The new bill maintains and increases subsidies for farmers, favoring regulation over free market operations. The U.S. Congress justifies this by pointing to the risks of falling agricultural prices coupled with rising prices for inputs. The bill also includes some new elements. One is the creation of a permanent agriculture disaster relief fund providing aid to farmers in the event of droughts or flooding. The 2008 Farm Bill also offers new protectionary measures against imports that will be applied to products such as sugar and milk.

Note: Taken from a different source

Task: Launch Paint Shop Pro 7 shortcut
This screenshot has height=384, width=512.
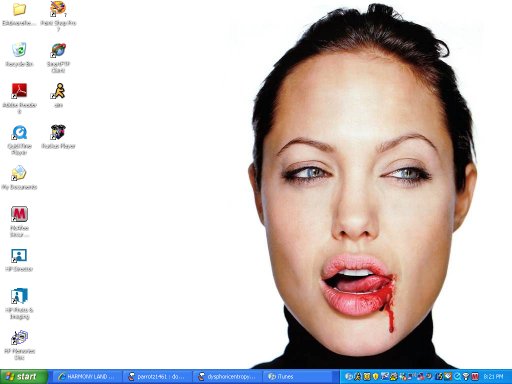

The U.S. cotton subsidies that brought WTO sanctions against the country have, for the most part, been maintained by Congress; this will inevitably affect the competitiveness of producers in developing countries, particularly in Africa.

The new Farm Bill is already drawing negative reactions from a "reluctant" George W. Bush, who criticizes its cost and, more importantly, from the WTO, which sees its own uselessness demonstrated by the bill's passage. For Crawford Falconer, agriculture negotiations chairperson, the Farm Bill is "another factor which complicates everybody's life." It will contribute to prolonging the current WTO deadlock since the actions taken by the U.S. Congress differ so greatly from its recommendations.

We therefore find ourselves today in a paradoxical situation in which the two leading world powers the United States and the European Union are following two opposing strategies: the former favors the maintenance of regulation and support mechanisms with no concern for WTO objectives, while the latter seeks to bring the Common Agricultural Policy in line with the complete liberalization of agricultural markets advocated by the WTO as demonstrated by recent European Commission proposals with no concern for food security or regulation.

The growing gulf between the Farm Bill, on the one hand, and the main lines of the future Common Agricultural Policy, on the other, confirm what momagri was already predicting in January 2008.2 It also raises a question that may at first glance seem naive but is actually quite troubling: who will be right in the end, the United States or Europe? The response is just as troubling. Neither of the strategies is completely convincing because each neglects an essential element: development and international cooperation for the Farm Bill, and food security and market regulation for the CAP.

That is why it is necessary to establish an International Agricultural Policy that would reconcile the food security of nations with free trade. Rising to this challenge is one of the objectives sought by momagri, which will soon publish its proposals regarding the principles of governance for this future international agricultural policy.